A follow-up meeting is set to be held on Wednesday.

Commando said it was the first time that those who live in the six houses in question - Bromwell Street 120 to 128 - met with the directors of the Woodstock Hub after spending two years in the dark as to whom the previous owner, Reza Syms, had sold the row.

“We tried to find out who we had to pay rent to after Reza stopped coming to collect it at the end of the month, but they never came forward. For a long time we thought it was the Biscuit Mill, it was only now recently that we found out it was the Hub,” Commando added.

The residents learned the identity of the new owners after they filed for eviction with the Cape Town High Court in March.

Kate Thompson-Duwe, a public relations officer for the Woodstock Hub said its director Jacques van Embden, had been advised by his attorneys not to comment to the media further. She said she would be surprised if the residents would be granted a reprieve from eviction, due on Friday, as “there have been considerable extensions” already.

Van Embden last week gave interviews widely, telling reporters that there would be no further extension and that the company had already accommodated the residents by paying for basic services for the properties for the past two years.

He then announced that the Woodstock Hub would start a crowd-funding initiative to help the tenants of Bromwell Street find alternative accommodation with a donation of R50 000, terming the gesture an example of compassionate capitalism.

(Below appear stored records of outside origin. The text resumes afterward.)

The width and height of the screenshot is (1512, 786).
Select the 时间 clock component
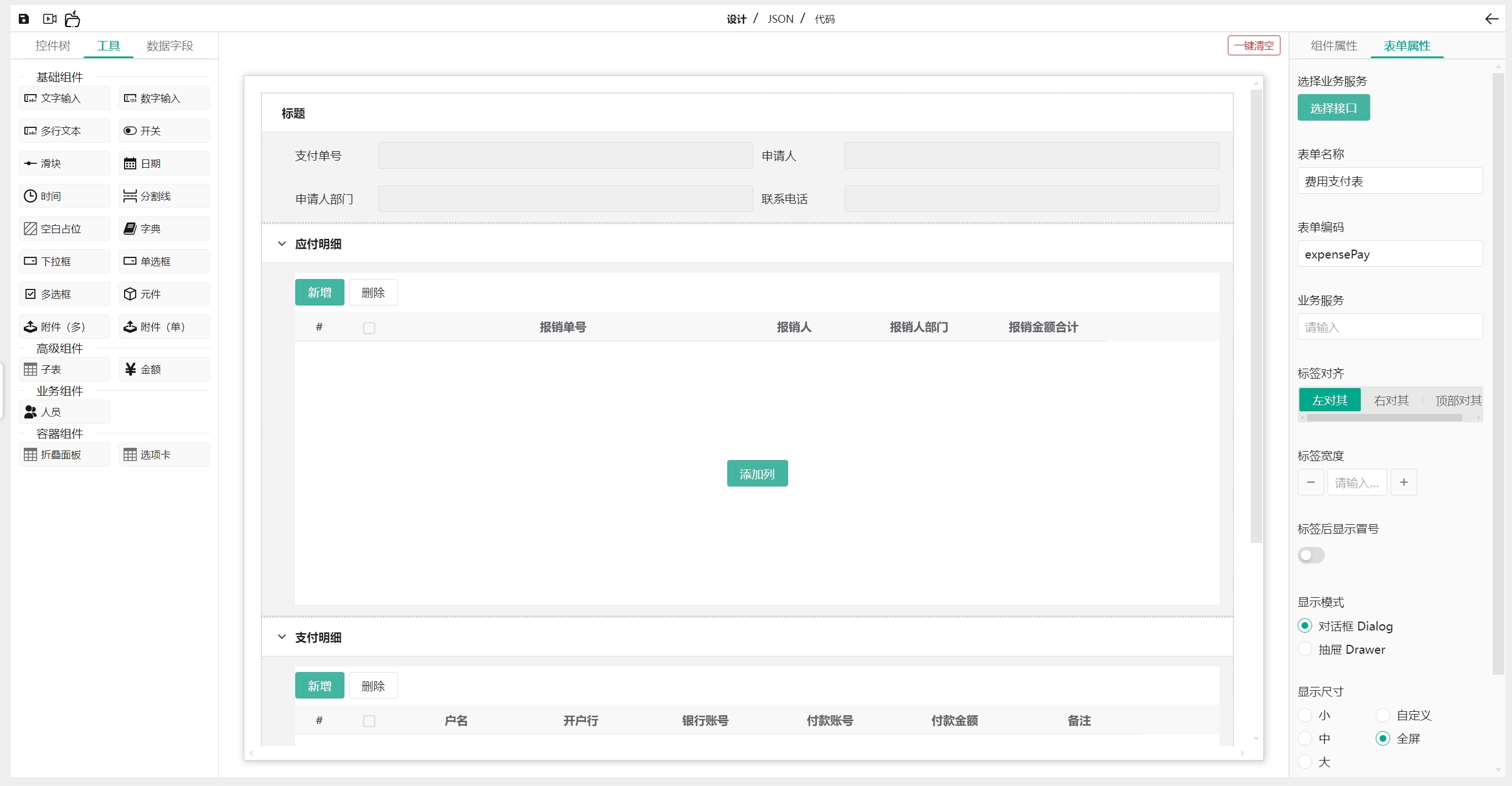[x=64, y=196]
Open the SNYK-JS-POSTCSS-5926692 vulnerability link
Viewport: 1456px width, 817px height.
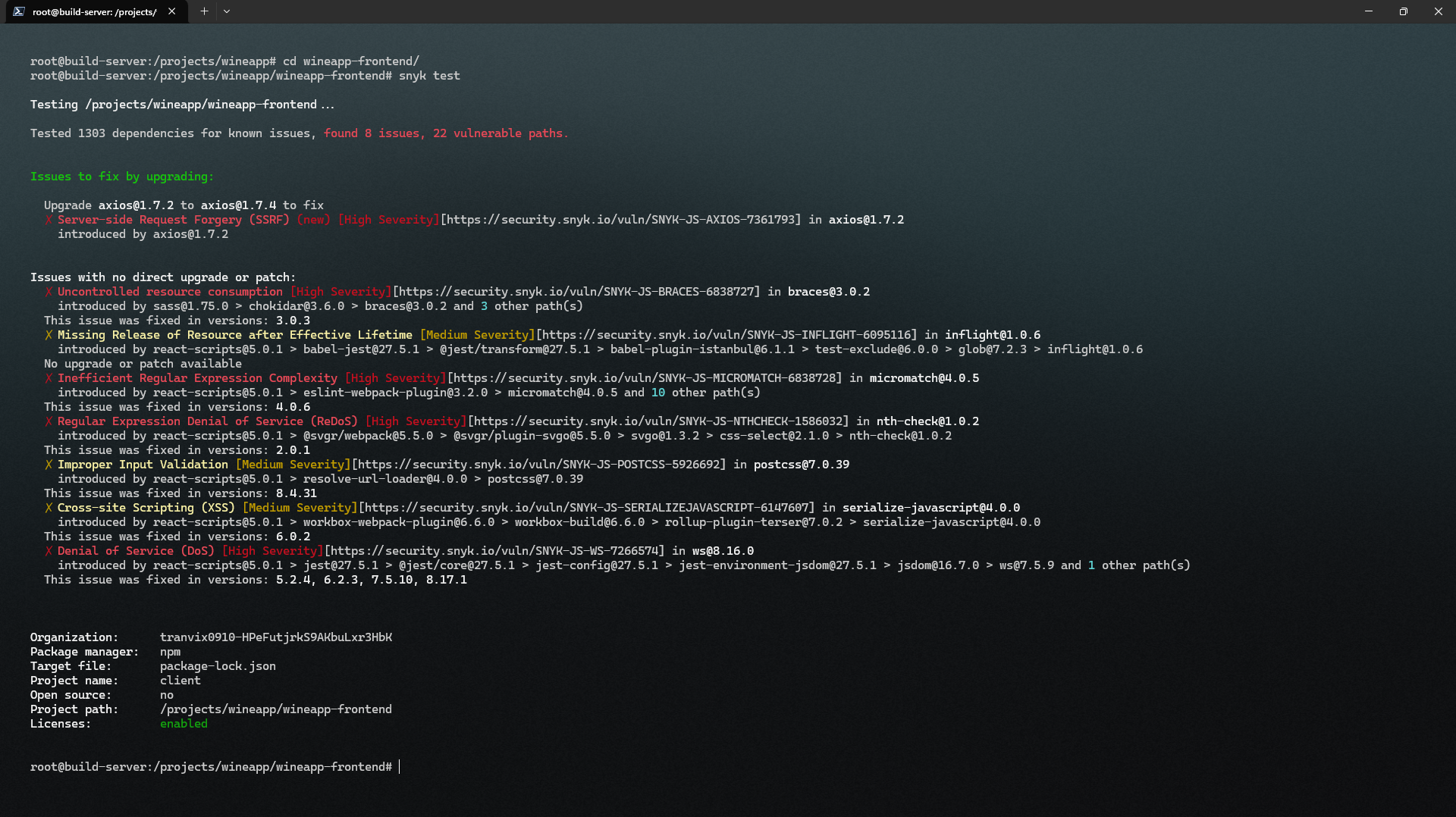538,464
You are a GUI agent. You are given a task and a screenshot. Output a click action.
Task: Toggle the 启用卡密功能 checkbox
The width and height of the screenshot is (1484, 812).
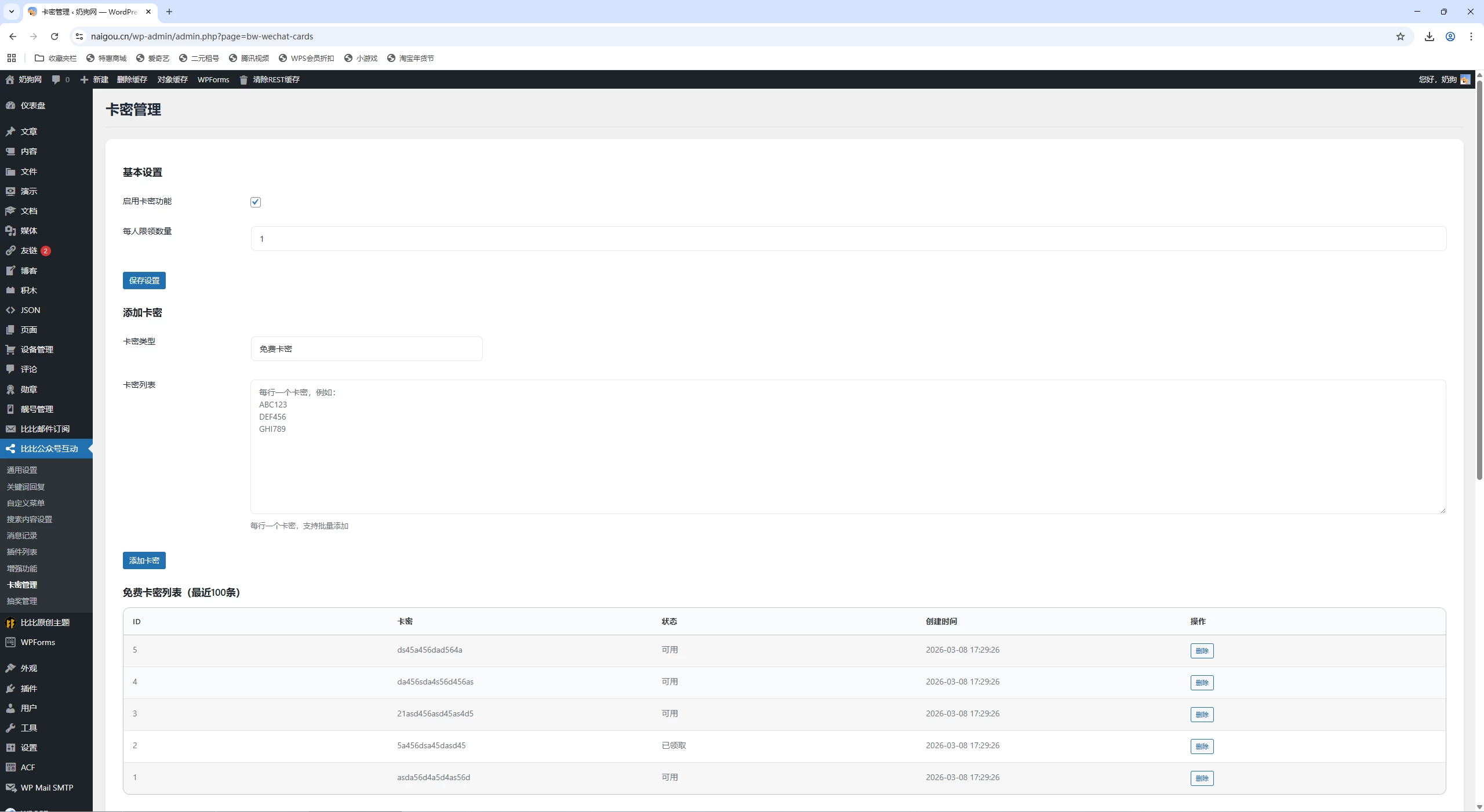[256, 202]
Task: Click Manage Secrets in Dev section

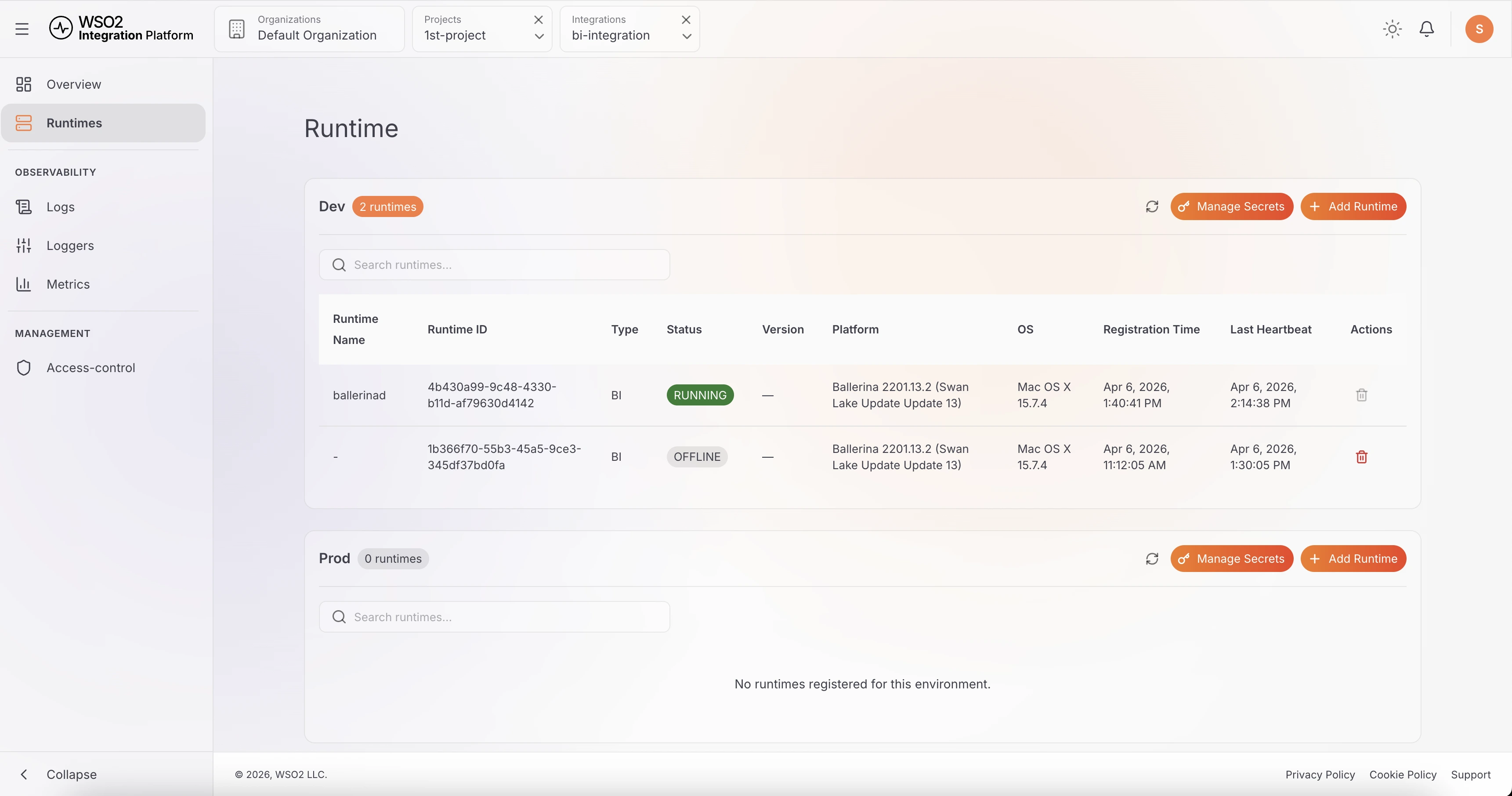Action: [x=1231, y=206]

Residents and the non-governmental organisation Reclaim the City responded by saying it was deeply cynicism to call for contributions to cover the social cost of the development project.

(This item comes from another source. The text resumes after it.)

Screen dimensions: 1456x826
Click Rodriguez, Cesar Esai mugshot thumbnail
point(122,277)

According to Van Embden, the Woodstock Hub, listed by Trematon Capital Investments Limited as a 50 percent joint venture, plans to build apartments that will rent for R5 000 to R9 000 a month. Commando said residents paid the previous owner an average R2 500 per house a month. She said there was no housing available nearby at a similar price for those facing eviction, adding that residents had turned to the City of Cape Town but that no help was forthcoming because it was a private sale.

“They say they are not responsible at all because it is a private matter but it is not that simple because we do not have an alternative. We wrote to Benedicta van Minnen (the mayoral committee member for housing) but she said she could do nothing because we are not on the housing list,” she added.

“We wrote back and said that is not true, there are people here who have been on the list for 11 years, but we never got a response again.”

Van Minnen told ANA she was not aware of the correspondence and could not intervene as it was a private sale. “It has nothing to do with the City,” she said. “There was a court order. The court weighed up everything and ordered eviction, so there is nothing we can do.”